Can you clarify what the consoles are using, at least for the first half of the upcoming gen?
That's side-tracking anyways.
Typical game workload that needs performance is graphics and everything around it: collisions, simulation, animation, particles etc.
What is the speedup for rigid body physics running on the GPU versus CPU?
How about data management for the streaming system, or latency-sensitive input processing, or the high-speed management whole virtual memory subsystem the GPU relies on?
All other things can run anywhere, their impact is less than 5% (if you coded the game right).
So, if for whatever reason things don't hit this 5% figure, it must be bad code.
Is there an example of a well-coded game you can cite?
Mostly, bad code. People in non-gamedev world usually do not optimize anything.
That's only the case if bad code is defined as any code that doesn't saturate the memory bus.
There are good algorithms that don't hit main memory for the majority of their accesses, and bad ones that do.
The cost for off-die access is so high that for many reasonable or practical data sets it is preferable to go for an algorithm that may be asymptotically inferior to a more parallel cache-thrasher, because it is not necessary or reasonable to bloat the working set enough to scale past the inflection point.
I'm not sure why it's a good idea for an interactive system with millisecond time budgets to saturate anything to that extent, since that either leaves no room for demand spikes or has a baseline that is way too high.
And they perform equally as good if your reads are hand picked to be in cache at the exact time.
Very similar to what the SPU guys tried to teach the masses.
Previously, I went into how the cach hierarchy gives maybe a dozen bytes of cache storage per work item.
I want to see the optimizations that can reduce everything down to that.
I can understand when you've tried and did not succeed.
The problem is that people usually hear this argument and then don't even try.
But if you look into the future the number of hw threads/ports/jobs per core only increases.
No way to stay with "old CPU" paradigm any longer anyway.
As nice as that may be, the designers of the hardware in question do not agree, so the platform in question does not do what you want.
Draw call overhead exists only because of "peculiar" D3D design.
You can draw things on Orbis without any overhead.
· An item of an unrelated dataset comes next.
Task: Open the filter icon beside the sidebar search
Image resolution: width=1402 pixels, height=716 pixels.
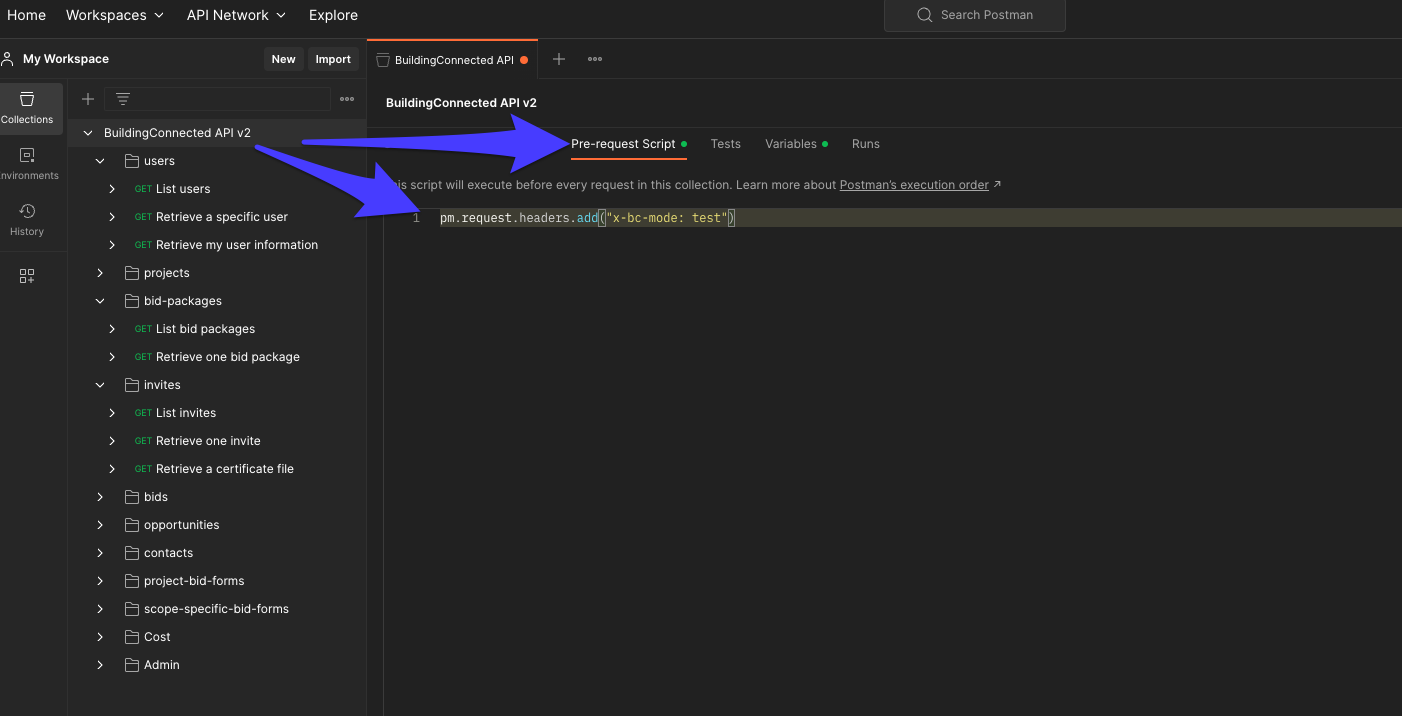Action: click(122, 99)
Just by assembling contexts by yourself.
Where are the contexts assembled?
Are you really sure there's never overhead iterating through every single primitive instead of utilizing an instruction or command sequence that leverages a whole hardware pipeline optimized for it?
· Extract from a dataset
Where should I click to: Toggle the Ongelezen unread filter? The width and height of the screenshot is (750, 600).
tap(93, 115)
If you have a small task, that does not need bandwidth, do it on CPU. What's the problem?
You see, that's the old way of thinking. The future is thousands of threads.
You have 6 SPU "tasks" on PS3 and 256k of storage for each.
And then you have 64 independent "thread pipelines" in Orbis with ****k cache per task.
What exactly is "better" here?
It's 256kB per SPE, which is an independent front end and execution pipeline. Within those bounds, it has a straightline speed quadruple what a CU can perform physically, before noting that the CU cannot perform sequential issue faster than once every four slow cycles.
For the GPU, it's 64 front-end command pipelines that do not possess resources of the own and have not been disclosed as having the necessary autonomy beyond taking what commands the CPU runtime gives them, and using those to arbitrate with the scheduler and CU status hardware in the GPU. The CUs then perform the work.
I've already noted that it's **Bytes per task with Orbis.